The Goldisthal Pumped Storage Station is a pumped-storage power station in the Thueringer Mountains at the upper run of the river Schwarza in Goldisthal, Germany. It was constructed between 1997 and 2004. It has an installed capacity of 1060 MW, the largest hydroelectric power plant in Germany and one of largest in Europe.

Goldisthal Pumped Storage Station is owned and operated by Vattenfall (Vattenfall Wasserkraft GmbH).

== Facility ==
The upper reservoir is located at an altitude of 880 m. It has an active (or usable) capacity of 12 million m³ and a surface area of 55 hectares. In order to create this basin, the mountain summit was cleared away. This stored quantity of water is enough for eight hours of operation. This corresponds to a maximally storable electric power quantity of 8.5 GWh with the existing height difference between storage basins and turbines. Two 800 m long penstocks, inclined at approximately 25 degrees serve as a conduit for water transfer. The lower reservoir has a capacity of 18.9 e6m3. The power station contains four 265 MW Francis pump turbines.

== Construction ==
From the outset of planning of this power station, it met with opposition and was contested with broad resistance from environmental protection groups, in particular from the Green League. The project was first discussed in 1965 and in 1975 geological investigations were carried out. Planning was halted in 1980–1981 due to funding issues but was then resumed in 1988. Construction eventually began in 1997 and the first generators were commissioned in 2003. It was officially opened on 30 September 2003. In 2004, all four generators were commissioned. The construction costs amounted to 600 million euros.

(Supplied material)
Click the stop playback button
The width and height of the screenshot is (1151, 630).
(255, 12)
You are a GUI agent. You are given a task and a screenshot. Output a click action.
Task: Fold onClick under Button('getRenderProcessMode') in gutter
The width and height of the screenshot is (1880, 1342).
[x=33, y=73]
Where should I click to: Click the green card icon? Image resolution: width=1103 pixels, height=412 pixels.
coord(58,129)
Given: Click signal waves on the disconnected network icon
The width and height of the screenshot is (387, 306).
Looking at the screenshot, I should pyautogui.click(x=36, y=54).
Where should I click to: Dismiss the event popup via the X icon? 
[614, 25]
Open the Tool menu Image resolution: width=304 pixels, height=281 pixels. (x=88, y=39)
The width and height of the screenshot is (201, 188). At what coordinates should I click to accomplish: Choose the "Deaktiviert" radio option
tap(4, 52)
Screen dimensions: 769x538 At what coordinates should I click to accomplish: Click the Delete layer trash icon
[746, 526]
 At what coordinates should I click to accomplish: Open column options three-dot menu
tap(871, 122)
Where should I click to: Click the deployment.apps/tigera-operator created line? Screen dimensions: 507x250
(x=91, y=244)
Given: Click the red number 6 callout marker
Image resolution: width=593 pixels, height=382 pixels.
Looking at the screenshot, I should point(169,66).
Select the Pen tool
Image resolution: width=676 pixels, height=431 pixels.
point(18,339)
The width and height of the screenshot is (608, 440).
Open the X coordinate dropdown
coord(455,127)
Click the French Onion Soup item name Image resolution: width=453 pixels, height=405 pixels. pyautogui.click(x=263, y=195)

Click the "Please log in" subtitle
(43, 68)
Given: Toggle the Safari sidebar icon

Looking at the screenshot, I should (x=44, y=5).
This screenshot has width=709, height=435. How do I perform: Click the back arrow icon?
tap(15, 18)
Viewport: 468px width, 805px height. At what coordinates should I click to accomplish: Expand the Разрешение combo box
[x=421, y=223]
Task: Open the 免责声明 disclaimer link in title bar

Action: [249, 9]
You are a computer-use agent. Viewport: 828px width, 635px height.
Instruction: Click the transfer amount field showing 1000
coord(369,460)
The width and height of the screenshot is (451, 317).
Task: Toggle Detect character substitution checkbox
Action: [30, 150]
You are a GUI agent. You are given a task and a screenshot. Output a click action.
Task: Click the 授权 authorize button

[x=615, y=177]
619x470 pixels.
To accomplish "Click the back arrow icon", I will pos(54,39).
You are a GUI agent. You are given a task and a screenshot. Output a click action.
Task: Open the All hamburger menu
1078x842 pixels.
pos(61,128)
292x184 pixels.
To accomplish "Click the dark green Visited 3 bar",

(Exercise task) Write out word for word the part of the passage about the Goldisthal power station that opens with "The Goldisthal Pumped" and closes with "largest in Europe.". The listing has nothing to do with the passage about the Goldisthal power station.

(Answer to this task)
The Goldisthal Pumped Storage Station is a pumped-storage power station in the Thueringer Mountains at the upper run of the river Schwarza in Goldisthal, Germany. It was constructed between 1997 and 2004. It has an installed capacity of 1060 MW, the largest hydroelectric power plant in Germany and one of largest in Europe.